**WHAT THE TASK REQUIRES**:
Identify all lines below that hold "click" and collect them.

**SUPPLIED MATERIAL**:
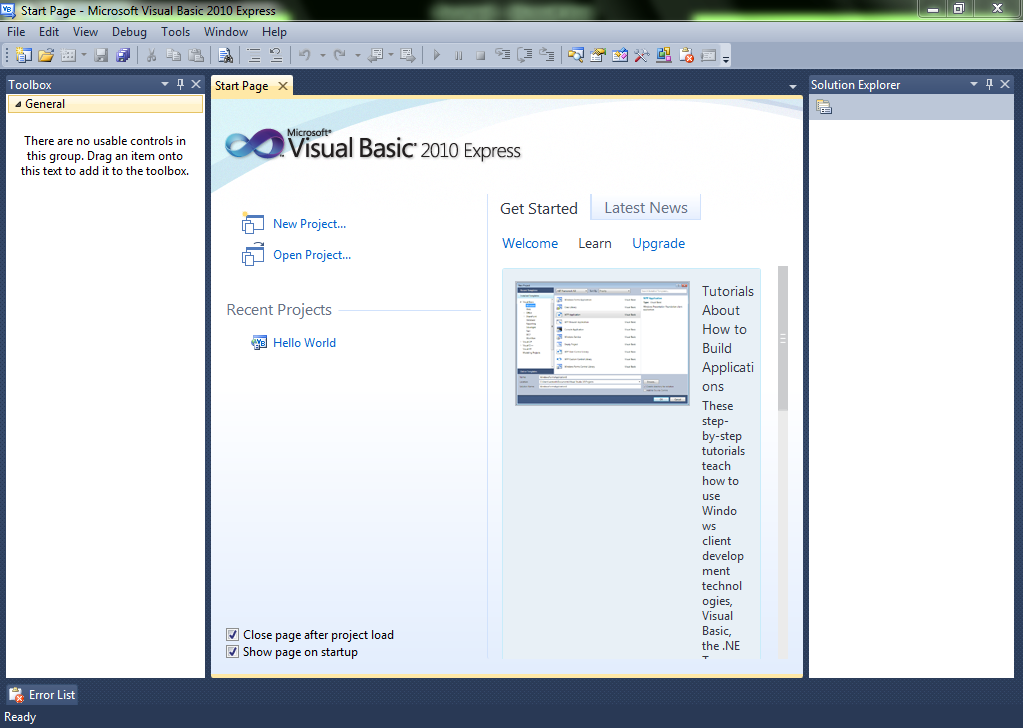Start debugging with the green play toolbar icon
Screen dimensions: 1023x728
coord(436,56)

* * *

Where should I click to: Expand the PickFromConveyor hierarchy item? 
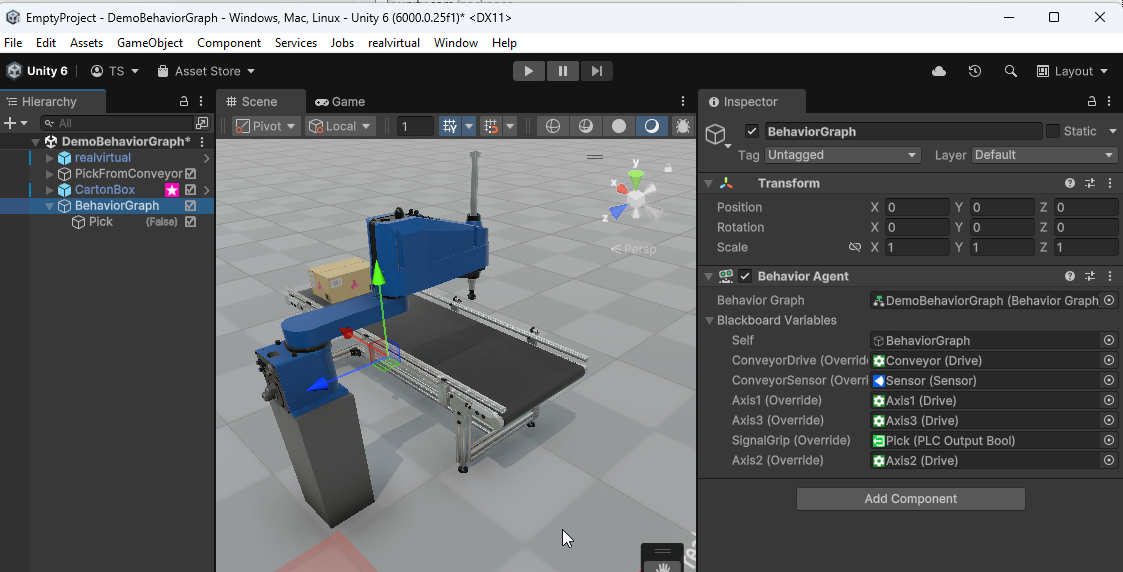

---

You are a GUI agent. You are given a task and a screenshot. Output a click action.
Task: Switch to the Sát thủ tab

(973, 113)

**SOLUTION**:
Where should I click to: Expand the PickFromConveyor hierarchy item? 
You are a GUI agent. You are given a task and a screenshot. Output a click action.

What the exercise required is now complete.